Starke Ängste und Traurigkeit
Vor vier Jahren, als Dana nach Ringlikon kam, wäre es undenkbar gewesen, dass sie einen Hund über Minuten hätte führen können. Es ging ihr damals schlecht. Schon als Zweitklässlerin entwickelte sie Ängste, zum Beispiel vor dem Ausgelachtwerden. Oder sie fühlte sich so traurig, dass sie nicht mehr leben wollte. Dann wieder brauste sie unkontrolliert auf, um sich gleich darauf zu verkriechen. In der Schule galt sie bald als «nicht mehr tragbar». Diagnose: starkes ADHS. Danas alleinerziehender Mutter fehlte die Kraft, neben der Arbeit auch noch für ihre drei Buben und das belastete Mädchen zu sorgen. Aber auch im Schulinternat Ringlikon stiessen die Betreuer trotz geballtem pädagogischem Wissen zunächst an ihre Grenzen.
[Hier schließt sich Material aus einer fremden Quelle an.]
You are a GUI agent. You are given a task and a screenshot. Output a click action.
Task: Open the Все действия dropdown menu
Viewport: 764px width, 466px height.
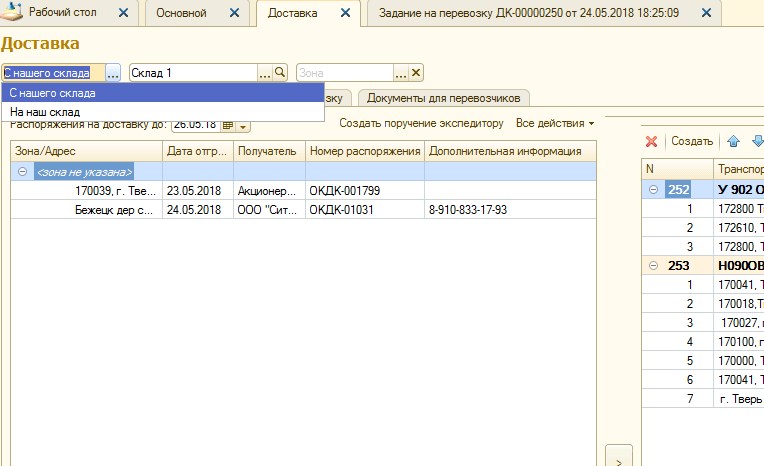pos(555,123)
Und mit einem Hund musste man Dana damals schon gar nicht kommen. Vor Kötern hatte sie panische Angst.
Das Schulheim Ringlikon kauert hinter dem Zürcher Uetliberg am Waldrand, der Blick fällt ins Reppischtal. Deckung im Rücken und eine Perspektive vor Augen – das ist es, was die 38 Kinder brauchen. Wer hier wohnt und zur Schule geht, ist zwischen 4 und 14 Jahre alt und amtlich dokumentiert als «Kind mit Lern- und Verhaltensschwierigkeiten».
Frühkindliches Trauma
Was das bedeutet, erklärt der Institutionsleiter Patrick Isler-Wirth jetzt in einem der Sitzungszimmer: «Die meisten der Mädchen und Jungen bei uns erlebten frühkindliche Traumatisierungen. Viele leiden unter Bindungsstörungen und waren nirgends mehr tragbar.» Weder in der Familie noch in der Schule. Nicht einmal Pflegefamilien kommen für die kleinen Systemsprenger infrage.
Nicht wenige der Kinder mit Asperger Syndrom oder stark ausgeprägtem ADHS stammen zwar durchaus aus intakten Elternhäusern. Ungefähr zwei Drittel aber erlebten von klein auf seelische und körperliche Misshandlungen. Mit Eltern, die schlagen, drogen- oder alkoholsüchtig sind, das Kind sexuell missbrauchten oder im Gefängnis sitzen.
Die Kinder schleppen einen Rucksack voller Enttäuschungen, Ohnmacht und Wut mit sich herum. Manchmal gebärden sie sich gar zu zornig für das Schulinternat. Wie jener Achtjährige, der sein Zimmer demolierte, die Lichtschalter herausriss, die Möbel zerlegte. Fünf Polizisten und zwei Rettungssanitäter holten den Kleinen ab und überwiesen ihn in die Kinderpsychiatrie. Einen Isolierraum – Gummizelle im Volksmund – gibt es in Ringlikon nicht.
Hundetherapie für kleine Systemsprenger
Damit solche Szenen möglichst selten vorkommen, will Patrick Isler-Wirth alle Optionen pädagogischer und entwicklungspsychologischer Erkenntnisse ausschöpfen und nicht stur nur einer Theorie verhaftet sein. Zu seinem Team gehören Heil- und Sozialpädagogen, Psychologinnen und Psychiater, die Kinder besuchen die Logopädie, Ergotherapie, Psychomotorik und Reit- oder Figurenspieltherapie. Oder eben: die Hundetherapie.
Was Politiker vom rechten Rand «Kuschelpädagogik» nennen, ist der Versuch, Kinder mit schwierigsten Startbedingungen oder hirnorganischen Beeinträchtigungen aufzufangen. Sie an die Hand zu nehmen und sie darauf vorzubereiten, gesellschaftlich dazuzugehören. Die Kinder können nichts dafür, dass sie in ein zerrupftes oder liebloses Nest geboren wurden oder die Botenstoffe in ihrem Gehirn ausser Rand und Band geraten.